According to Unified CEO John Perez, this strategy is an example of how an AR solution can address a major point of friction for AP.
“There are a lot of different reasons why corporate cards are being used more often, but for companies of a certain size, it’s very cost-efficient for banks to make credit available through the purchasing card environment,” he said. “They are rewarding large users of corporate cards by giving back some sort of rebate, and now you have a class of companies for which that credit card really is their operating line of credit. They need that working capital that’s available to them.”
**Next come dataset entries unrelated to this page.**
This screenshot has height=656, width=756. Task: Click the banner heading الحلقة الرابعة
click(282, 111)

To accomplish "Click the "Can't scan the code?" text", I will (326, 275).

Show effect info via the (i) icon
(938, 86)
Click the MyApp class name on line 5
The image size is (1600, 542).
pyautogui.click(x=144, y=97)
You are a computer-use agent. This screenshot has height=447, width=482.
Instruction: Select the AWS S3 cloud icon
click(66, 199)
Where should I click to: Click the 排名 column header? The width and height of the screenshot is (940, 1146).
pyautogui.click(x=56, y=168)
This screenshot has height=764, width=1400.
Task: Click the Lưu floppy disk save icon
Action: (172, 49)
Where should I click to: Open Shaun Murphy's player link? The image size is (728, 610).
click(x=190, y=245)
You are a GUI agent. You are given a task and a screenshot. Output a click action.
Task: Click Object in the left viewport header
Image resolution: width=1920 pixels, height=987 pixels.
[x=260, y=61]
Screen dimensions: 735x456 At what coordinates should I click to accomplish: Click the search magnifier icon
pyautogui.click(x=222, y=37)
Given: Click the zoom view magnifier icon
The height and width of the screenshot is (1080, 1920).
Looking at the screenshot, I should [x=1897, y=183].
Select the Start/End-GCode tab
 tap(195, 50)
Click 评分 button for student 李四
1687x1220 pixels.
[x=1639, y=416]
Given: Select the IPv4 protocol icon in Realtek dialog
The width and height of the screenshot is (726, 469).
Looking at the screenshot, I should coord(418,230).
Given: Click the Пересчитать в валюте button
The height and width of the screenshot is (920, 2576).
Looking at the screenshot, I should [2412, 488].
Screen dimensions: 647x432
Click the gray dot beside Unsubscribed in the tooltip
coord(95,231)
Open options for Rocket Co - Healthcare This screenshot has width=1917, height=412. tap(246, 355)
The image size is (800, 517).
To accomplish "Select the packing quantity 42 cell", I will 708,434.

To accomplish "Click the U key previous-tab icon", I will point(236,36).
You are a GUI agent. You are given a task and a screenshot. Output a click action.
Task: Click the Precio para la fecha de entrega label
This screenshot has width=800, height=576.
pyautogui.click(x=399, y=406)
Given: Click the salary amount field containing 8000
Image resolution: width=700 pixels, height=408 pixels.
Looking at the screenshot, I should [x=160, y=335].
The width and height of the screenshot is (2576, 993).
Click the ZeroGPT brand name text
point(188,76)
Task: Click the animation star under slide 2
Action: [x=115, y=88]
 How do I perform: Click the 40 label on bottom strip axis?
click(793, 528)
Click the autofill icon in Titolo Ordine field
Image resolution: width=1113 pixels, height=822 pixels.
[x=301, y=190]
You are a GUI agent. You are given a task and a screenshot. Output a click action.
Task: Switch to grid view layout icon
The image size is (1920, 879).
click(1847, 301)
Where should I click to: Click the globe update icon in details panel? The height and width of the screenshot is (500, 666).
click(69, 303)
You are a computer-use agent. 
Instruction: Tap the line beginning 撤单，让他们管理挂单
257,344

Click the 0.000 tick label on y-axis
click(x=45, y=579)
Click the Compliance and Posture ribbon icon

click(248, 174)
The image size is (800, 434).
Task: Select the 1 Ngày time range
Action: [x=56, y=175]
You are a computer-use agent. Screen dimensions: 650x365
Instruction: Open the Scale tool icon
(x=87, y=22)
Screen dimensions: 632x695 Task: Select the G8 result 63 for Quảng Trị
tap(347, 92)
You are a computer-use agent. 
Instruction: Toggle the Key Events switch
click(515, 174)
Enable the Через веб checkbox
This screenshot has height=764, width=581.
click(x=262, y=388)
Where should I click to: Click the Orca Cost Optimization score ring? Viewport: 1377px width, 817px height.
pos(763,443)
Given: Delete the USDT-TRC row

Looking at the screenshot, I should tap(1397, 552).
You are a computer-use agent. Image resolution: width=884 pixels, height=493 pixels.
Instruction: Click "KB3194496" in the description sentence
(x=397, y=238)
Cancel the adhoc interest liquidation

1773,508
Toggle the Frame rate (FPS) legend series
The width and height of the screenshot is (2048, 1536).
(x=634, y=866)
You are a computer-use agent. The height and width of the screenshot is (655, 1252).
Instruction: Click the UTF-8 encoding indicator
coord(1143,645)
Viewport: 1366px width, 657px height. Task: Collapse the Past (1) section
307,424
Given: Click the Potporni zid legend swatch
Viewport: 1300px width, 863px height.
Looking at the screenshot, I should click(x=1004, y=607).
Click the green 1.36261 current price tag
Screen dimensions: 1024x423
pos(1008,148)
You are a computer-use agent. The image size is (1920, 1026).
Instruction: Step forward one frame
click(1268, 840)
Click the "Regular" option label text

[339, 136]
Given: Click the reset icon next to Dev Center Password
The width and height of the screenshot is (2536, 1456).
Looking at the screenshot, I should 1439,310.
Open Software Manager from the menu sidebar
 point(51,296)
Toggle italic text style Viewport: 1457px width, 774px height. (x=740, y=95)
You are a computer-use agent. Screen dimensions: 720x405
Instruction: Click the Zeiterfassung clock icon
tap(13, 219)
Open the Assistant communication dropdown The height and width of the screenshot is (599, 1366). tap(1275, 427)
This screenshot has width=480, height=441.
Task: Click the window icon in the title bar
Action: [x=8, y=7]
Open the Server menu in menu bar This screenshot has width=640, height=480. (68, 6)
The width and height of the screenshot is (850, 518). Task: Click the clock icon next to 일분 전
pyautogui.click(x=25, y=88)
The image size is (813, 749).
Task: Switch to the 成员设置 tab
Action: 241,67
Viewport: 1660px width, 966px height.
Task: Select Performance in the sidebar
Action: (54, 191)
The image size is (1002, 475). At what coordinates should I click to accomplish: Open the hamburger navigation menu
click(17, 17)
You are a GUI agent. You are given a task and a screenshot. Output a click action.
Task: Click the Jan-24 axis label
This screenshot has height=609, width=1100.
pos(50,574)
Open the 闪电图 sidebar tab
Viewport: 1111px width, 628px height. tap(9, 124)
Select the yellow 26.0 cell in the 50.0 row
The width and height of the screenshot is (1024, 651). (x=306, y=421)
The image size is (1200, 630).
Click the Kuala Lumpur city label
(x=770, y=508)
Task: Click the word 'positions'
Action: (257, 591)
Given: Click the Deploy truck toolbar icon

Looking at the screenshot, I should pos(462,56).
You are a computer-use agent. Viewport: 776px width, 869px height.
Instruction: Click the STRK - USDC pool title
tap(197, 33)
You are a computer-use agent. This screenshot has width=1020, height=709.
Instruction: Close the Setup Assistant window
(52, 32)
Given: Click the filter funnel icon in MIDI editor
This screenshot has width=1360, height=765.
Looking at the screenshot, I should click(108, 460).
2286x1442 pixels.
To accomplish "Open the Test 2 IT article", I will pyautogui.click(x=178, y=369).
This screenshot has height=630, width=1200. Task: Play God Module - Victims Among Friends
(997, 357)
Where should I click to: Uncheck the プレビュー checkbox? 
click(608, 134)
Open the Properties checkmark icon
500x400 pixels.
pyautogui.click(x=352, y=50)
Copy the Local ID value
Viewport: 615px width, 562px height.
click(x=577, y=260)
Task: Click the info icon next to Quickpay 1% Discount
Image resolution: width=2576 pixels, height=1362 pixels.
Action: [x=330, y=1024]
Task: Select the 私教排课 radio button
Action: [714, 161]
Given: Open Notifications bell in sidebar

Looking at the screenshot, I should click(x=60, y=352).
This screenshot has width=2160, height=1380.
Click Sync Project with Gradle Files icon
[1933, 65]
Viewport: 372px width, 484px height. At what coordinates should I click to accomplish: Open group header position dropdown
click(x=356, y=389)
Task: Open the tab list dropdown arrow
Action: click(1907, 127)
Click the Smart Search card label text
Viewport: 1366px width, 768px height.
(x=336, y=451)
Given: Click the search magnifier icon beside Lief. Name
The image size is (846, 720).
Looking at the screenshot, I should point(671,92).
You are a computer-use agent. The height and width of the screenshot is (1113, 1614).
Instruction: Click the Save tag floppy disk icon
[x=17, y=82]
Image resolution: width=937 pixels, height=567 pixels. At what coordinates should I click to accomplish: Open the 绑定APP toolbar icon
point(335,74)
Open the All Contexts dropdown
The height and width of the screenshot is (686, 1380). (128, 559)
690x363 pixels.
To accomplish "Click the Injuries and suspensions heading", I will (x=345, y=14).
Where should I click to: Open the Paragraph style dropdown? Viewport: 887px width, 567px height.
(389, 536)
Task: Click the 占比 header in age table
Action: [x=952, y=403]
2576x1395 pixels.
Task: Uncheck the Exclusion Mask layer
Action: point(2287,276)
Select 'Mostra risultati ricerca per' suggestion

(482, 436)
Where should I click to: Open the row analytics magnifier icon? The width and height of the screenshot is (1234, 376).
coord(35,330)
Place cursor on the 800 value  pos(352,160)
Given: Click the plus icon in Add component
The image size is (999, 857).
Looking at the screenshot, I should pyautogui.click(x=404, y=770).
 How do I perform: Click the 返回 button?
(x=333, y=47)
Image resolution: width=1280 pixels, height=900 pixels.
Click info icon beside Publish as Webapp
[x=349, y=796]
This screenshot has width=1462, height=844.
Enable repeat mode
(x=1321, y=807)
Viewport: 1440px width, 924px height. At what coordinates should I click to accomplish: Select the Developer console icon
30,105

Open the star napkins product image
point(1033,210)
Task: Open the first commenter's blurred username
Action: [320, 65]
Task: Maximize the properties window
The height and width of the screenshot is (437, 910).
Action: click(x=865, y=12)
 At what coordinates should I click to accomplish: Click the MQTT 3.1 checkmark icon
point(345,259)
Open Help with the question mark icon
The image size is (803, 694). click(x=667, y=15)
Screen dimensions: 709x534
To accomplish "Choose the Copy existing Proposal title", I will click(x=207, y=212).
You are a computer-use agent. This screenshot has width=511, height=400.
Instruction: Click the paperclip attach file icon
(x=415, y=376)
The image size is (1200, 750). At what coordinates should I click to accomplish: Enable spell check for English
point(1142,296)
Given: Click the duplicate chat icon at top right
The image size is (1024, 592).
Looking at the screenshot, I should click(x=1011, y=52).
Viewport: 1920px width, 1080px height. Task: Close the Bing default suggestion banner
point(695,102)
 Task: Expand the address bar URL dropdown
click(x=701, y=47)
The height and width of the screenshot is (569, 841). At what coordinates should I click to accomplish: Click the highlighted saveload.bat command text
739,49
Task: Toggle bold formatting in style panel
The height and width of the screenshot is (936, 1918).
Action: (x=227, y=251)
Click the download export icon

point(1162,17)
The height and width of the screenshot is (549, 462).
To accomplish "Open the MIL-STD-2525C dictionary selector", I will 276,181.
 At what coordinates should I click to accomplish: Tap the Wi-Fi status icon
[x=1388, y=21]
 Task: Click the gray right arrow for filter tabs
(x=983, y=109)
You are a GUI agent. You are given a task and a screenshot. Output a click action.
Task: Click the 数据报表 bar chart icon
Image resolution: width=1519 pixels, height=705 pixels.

AvidXchange Entices Investors With AR, AP Products
AP solution provider AvidXchange recently announced a $260 million funding round led by TPG Sixth Street Partners and others. With the funding, AvidXchange said it will focus on expansion and new investments in solutions for both buyers and suppliers as the company expands further beyond AP and into the AR side of transactions.
AvidXchnage first launched its supplier-focused solutions with the debut of Cash Flow Manager in 2017.
In a statement, Co-Founder and CEO Michael Praeger said “more than 60 percent of U.S. businesses still pay bills with paper checks.”
While AP technologies can be the first line of defense against manual processes and can encourage businesses to adopt electronic payments, increasingly, targeting the AR side of a transaction is also an important part of promoting B2B payments digitization.